M. C. – Não há comparação possível entre [o trabalho independente e o por conta de outrem]. Os freelancers fazem os seus preços, de acordo com as ofertas das entidades contratantes. Fazendo parte de uma cooperativa, os cooperadores que criam o seu próprio emprego pagam uma Segurança Social superior àquela que é paga pelos outros trabalhadores por conta de outrem. Os trabalhadores por conta de outrem [com um empregador externo] só pagam 11 % [de quotização social], mas em qualquer cooperativa [os trabalhadores por conta de outrem que criam o seu emprego] pagam os 11 % e os 22,3 % da entidade empregadora. Se houvesse um benefício fiscal para as cooperativas, provavelmente seria mais fácil as pessoas aderirem a cooperativas para garantirem o seu salário mínimo. Neste momento, a percentagem que vai para a Segurança Social é um fator decisivo para as pessoas escolherem ou não estar numa cooperativa.

G. – Ou seja, criar uma espécie de regime intermédio com condições especiais?

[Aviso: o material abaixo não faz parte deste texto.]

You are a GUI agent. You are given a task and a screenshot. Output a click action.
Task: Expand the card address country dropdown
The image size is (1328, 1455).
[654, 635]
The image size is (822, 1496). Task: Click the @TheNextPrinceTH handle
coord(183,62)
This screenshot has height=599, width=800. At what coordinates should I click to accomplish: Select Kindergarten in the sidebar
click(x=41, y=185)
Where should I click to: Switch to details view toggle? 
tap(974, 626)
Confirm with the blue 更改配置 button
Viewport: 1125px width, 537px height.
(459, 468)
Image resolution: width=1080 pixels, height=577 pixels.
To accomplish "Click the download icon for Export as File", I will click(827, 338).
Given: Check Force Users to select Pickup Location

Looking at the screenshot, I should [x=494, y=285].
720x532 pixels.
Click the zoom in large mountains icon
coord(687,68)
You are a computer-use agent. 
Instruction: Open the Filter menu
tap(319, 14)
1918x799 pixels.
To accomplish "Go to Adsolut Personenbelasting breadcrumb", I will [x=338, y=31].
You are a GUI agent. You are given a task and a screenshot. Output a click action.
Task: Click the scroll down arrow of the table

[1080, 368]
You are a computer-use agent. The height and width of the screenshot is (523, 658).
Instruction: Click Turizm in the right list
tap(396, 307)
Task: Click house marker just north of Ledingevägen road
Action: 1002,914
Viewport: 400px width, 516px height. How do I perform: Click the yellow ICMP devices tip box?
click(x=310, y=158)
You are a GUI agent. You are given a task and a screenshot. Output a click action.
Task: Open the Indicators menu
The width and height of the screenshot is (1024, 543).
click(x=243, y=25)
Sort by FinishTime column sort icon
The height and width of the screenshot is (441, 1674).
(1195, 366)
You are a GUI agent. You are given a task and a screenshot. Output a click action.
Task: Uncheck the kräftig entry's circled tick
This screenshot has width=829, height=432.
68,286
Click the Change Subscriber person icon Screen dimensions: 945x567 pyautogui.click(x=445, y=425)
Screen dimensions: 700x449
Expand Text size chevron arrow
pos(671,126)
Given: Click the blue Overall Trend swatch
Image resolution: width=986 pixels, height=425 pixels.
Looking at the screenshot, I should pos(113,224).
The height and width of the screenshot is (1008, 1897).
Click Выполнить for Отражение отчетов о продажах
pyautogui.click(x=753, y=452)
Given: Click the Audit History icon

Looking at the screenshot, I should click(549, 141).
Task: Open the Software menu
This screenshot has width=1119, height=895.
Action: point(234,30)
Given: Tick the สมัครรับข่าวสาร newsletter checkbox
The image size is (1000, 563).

M. C. – As cooperativas não têm uma atividade lucrativa e existem para oferecer uma resposta coletiva às pessoas que desejam fazer parte delas. Não estamos a falar de uma empresa unipessoal, em que os benefícios são só para uma pessoa é há intenção de lucro. É o oposto. Portanto, se houvesse um benefício fiscal no sentido de se pagar [as contribuições sociais] numa percentagem menor, talvez fosse uma boa ideia.